══ The records

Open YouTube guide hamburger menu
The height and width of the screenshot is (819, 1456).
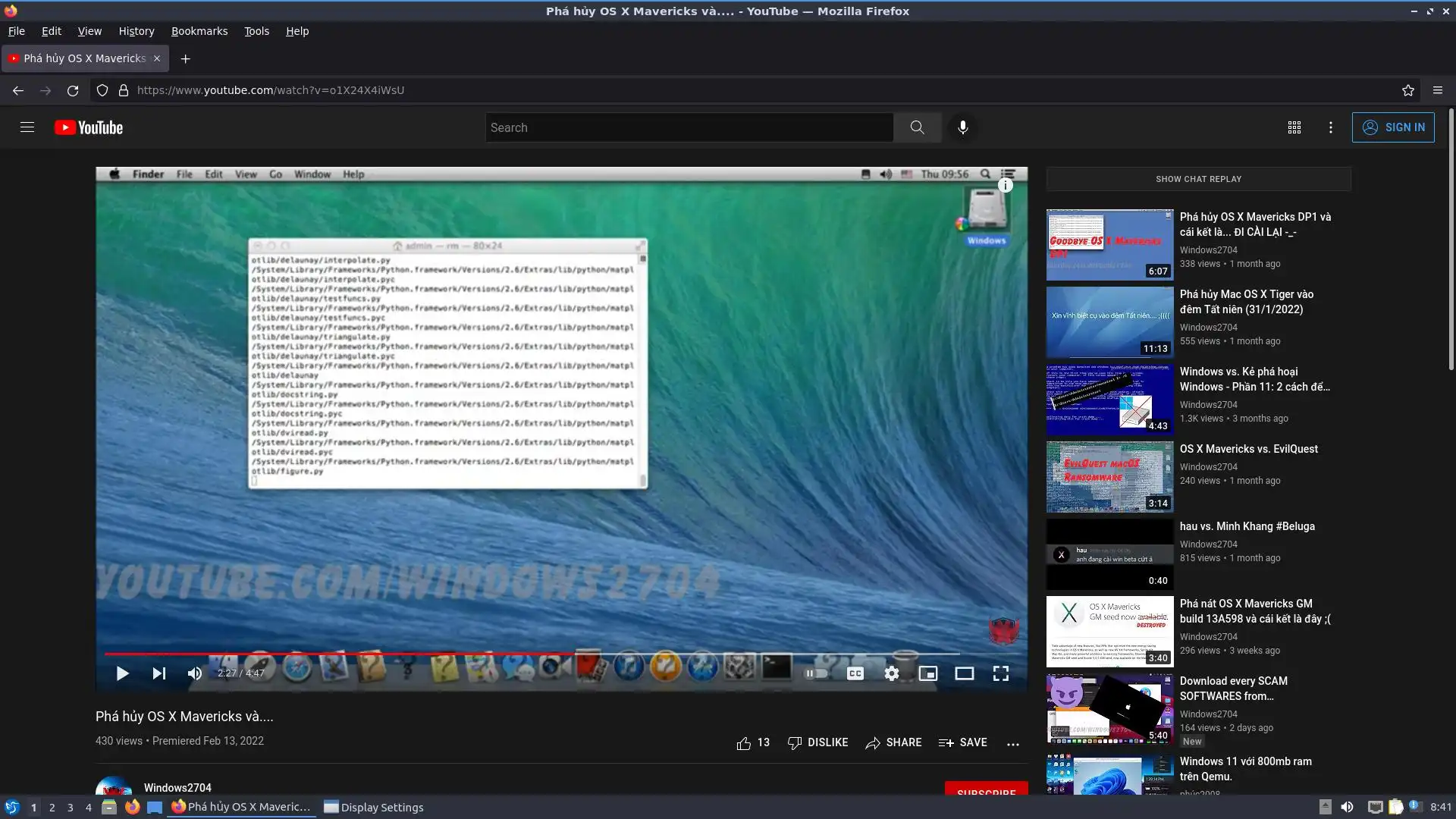click(27, 127)
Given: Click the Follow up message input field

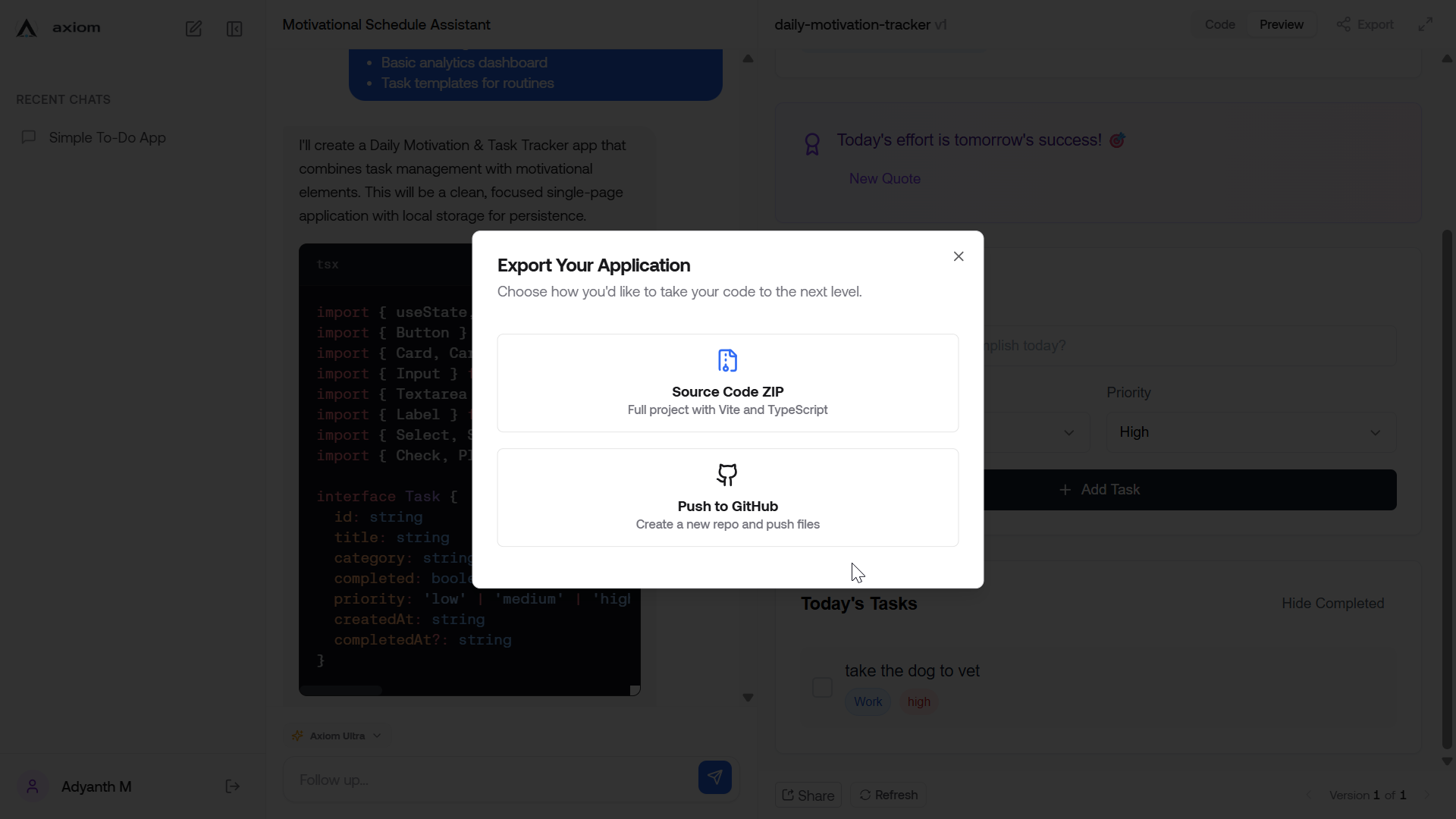Looking at the screenshot, I should [x=493, y=780].
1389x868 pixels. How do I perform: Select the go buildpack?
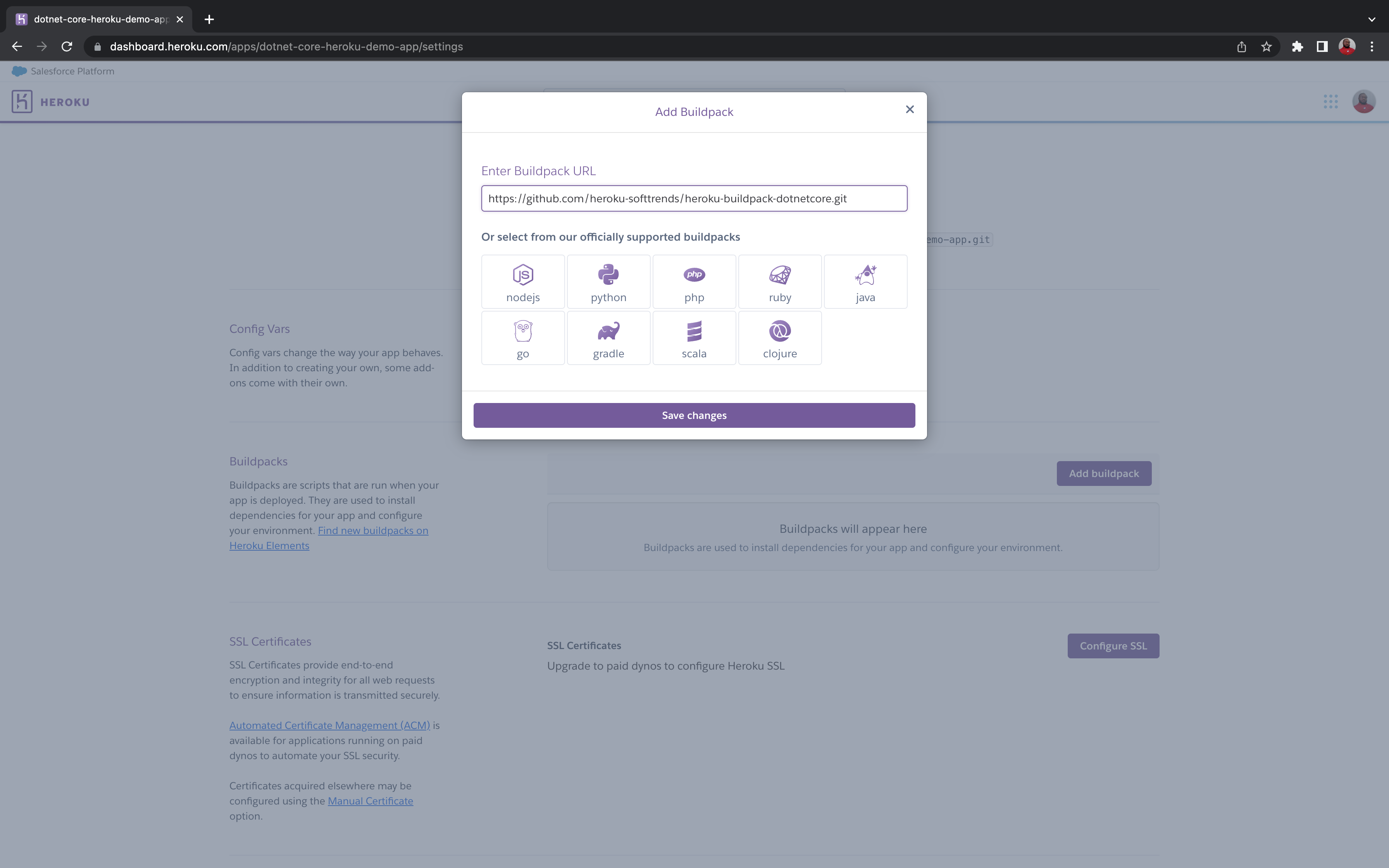522,338
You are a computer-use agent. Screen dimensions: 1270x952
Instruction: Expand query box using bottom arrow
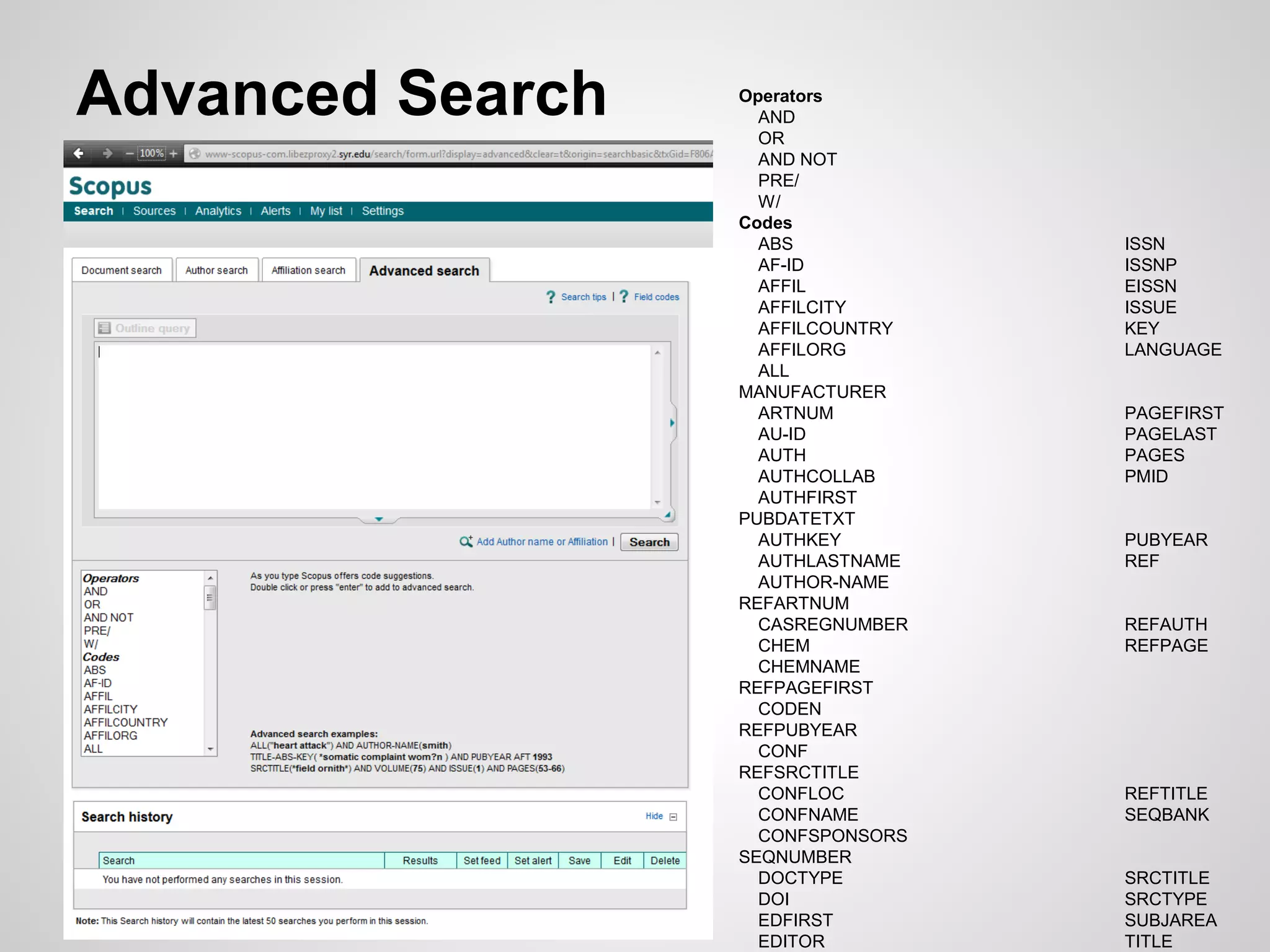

════

### About this task
Would you set down the material exactly as it stands, without the pictures?

### Result
Open YouTube guide hamburger menu
The height and width of the screenshot is (819, 1456).
click(27, 127)
Given: Click the Follow up message input field

Looking at the screenshot, I should [x=493, y=780].
1389x868 pixels. How do I perform: Select the go buildpack?
522,338
You are a computer-use agent. Screen dimensions: 1270x952
Instruction: Expand query box using bottom arrow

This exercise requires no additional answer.